::: Source
Edited by A. V. Yatsenko, Moscow State University, Russia (Received 4 August 2022; accepted 14 November 2022; online 17 November 2022)

The title compound, NorClAD, C₁₈H₂₃ClO₂, a metabolite of an anabolic steroid norchlorotestosterone acetate (NClTA), was successfully synthesized. Its molecular structure was characterized by ¹H NMR and ¹³C NMR spectroscopy and single-crystal X-ray diffraction. The positions of the chlorine substituent, carbonyl groups and the double bond, as well as the absolute configuration of the molecule, were established. A Hirshfeld surface analysis was performed.

Keywords: anabolic steroid; doping agent; crystal structure; metabolite; testosterone; absolute configuration; Hirshfeld analysis.

CCDC reference: 2130048

1. Chemical context

Anabolic steroids have been reported to be used as growth-accelerating agents (Schanzer, 1996 ). Norchlorotestosterone acetate (NClTA), one of the synthetic anabolic steroids, is applied by athletes as a testosterone mimetic for an improvement of their performance. The use of testosterone derivatives has therefore been banned by the World Anti-Doping Agency (WADA) (Wood & Stanton, 2012 ). The metabolism of anabolic steroids is divided into two phases. In phase I, the functional group of anabolic steroids is converted into a more polar functional group. In phase II, the metabolite of anabolic steroids is transformed to glucuronic acid or a sulfate derivative that may easily be eliminated from the human body. Knowledge of its metabolic pathway is therefore necessary to prove the illegal administration of NClTA.
::::::
> [Written task a]: Reproduce verbatim the records from the start through the line that contains "will [x=344, y=918].", inclusive.
::: Material supplied
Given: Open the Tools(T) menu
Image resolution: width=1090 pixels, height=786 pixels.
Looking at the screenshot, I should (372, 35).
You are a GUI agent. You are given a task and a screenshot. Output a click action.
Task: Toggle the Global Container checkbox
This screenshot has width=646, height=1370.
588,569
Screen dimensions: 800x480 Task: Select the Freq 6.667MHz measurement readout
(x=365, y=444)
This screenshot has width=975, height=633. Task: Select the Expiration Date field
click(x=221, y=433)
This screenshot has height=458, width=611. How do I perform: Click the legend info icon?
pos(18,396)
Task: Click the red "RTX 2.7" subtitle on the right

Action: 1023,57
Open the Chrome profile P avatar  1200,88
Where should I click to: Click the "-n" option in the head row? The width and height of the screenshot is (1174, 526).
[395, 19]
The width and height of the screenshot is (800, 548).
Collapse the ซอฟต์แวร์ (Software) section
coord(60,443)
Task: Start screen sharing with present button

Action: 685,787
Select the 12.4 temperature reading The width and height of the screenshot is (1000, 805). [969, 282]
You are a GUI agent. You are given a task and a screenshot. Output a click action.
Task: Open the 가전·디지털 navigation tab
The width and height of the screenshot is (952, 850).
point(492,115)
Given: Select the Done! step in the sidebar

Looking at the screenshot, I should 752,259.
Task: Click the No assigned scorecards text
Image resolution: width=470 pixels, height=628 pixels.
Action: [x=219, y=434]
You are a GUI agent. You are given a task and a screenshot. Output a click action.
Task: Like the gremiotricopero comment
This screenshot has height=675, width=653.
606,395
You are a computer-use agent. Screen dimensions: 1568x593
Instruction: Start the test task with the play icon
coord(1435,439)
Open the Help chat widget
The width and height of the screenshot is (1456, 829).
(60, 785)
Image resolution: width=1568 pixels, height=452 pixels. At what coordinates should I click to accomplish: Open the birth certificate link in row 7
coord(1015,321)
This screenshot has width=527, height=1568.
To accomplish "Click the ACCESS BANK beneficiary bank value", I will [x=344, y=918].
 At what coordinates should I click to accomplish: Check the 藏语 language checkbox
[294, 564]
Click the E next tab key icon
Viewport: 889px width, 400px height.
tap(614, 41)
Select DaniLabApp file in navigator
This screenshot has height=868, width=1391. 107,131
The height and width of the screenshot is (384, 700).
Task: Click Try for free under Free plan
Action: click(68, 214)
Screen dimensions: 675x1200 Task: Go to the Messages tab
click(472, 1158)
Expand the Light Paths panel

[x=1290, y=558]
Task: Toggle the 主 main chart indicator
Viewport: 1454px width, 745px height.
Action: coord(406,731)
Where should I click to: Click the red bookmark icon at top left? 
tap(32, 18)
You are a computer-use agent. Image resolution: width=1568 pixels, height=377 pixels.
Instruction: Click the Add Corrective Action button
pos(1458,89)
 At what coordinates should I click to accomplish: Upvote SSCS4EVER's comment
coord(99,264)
::::::
> [Written task b]: Based on the excerpt about the steroid metabolite NorClAD, state whether each statement agrees with it. Support each answer with the deciding words, quoted exactly. (i) The molecular structure of the title compound was characterized by single-crystal X-ray diffraction. (ii) In phase I of the metabolism of anabolic steroids, the metabolite is transformed to glucuronic acid. (iii) The World Anti-Doping Agency has banned the use of testosterone derivatives.

> [Written solution a]:
Given: Open the Tools(T) menu
Image resolution: width=1090 pixels, height=786 pixels.
Looking at the screenshot, I should (372, 35).
You are a GUI agent. You are given a task and a screenshot. Output a click action.
Task: Toggle the Global Container checkbox
This screenshot has width=646, height=1370.
588,569
Screen dimensions: 800x480 Task: Select the Freq 6.667MHz measurement readout
(x=365, y=444)
This screenshot has width=975, height=633. Task: Select the Expiration Date field
click(x=221, y=433)
This screenshot has height=458, width=611. How do I perform: Click the legend info icon?
pos(18,396)
Task: Click the red "RTX 2.7" subtitle on the right

Action: 1023,57
Open the Chrome profile P avatar  1200,88
Where should I click to: Click the "-n" option in the head row? The width and height of the screenshot is (1174, 526).
[395, 19]
The width and height of the screenshot is (800, 548).
Collapse the ซอฟต์แวร์ (Software) section
coord(60,443)
Task: Start screen sharing with present button

Action: 685,787
Select the 12.4 temperature reading The width and height of the screenshot is (1000, 805). [969, 282]
You are a GUI agent. You are given a task and a screenshot. Output a click action.
Task: Open the 가전·디지털 navigation tab
The width and height of the screenshot is (952, 850).
point(492,115)
Given: Select the Done! step in the sidebar

Looking at the screenshot, I should 752,259.
Task: Click the No assigned scorecards text
Image resolution: width=470 pixels, height=628 pixels.
Action: [x=219, y=434]
You are a GUI agent. You are given a task and a screenshot. Output a click action.
Task: Like the gremiotricopero comment
This screenshot has height=675, width=653.
606,395
You are a computer-use agent. Screen dimensions: 1568x593
Instruction: Start the test task with the play icon
coord(1435,439)
Open the Help chat widget
The width and height of the screenshot is (1456, 829).
(60, 785)
Image resolution: width=1568 pixels, height=452 pixels. At what coordinates should I click to accomplish: Open the birth certificate link in row 7
coord(1015,321)
This screenshot has width=527, height=1568.
To accomplish "Click the ACCESS BANK beneficiary bank value", I will [x=344, y=918].

> [Written solution b]:
(i) Yes: "Its molecular structure was characterized by ¹H NMR and ¹³C NMR spectroscopy and single-crystal X-ray diffraction."
(ii) No: "In phase I, the functional group of anabolic steroids is converted into a more polar functional group."
(iii) Yes: "The use of testosterone derivatives has therefore been banned by the World Anti-Doping Agency (WADA)"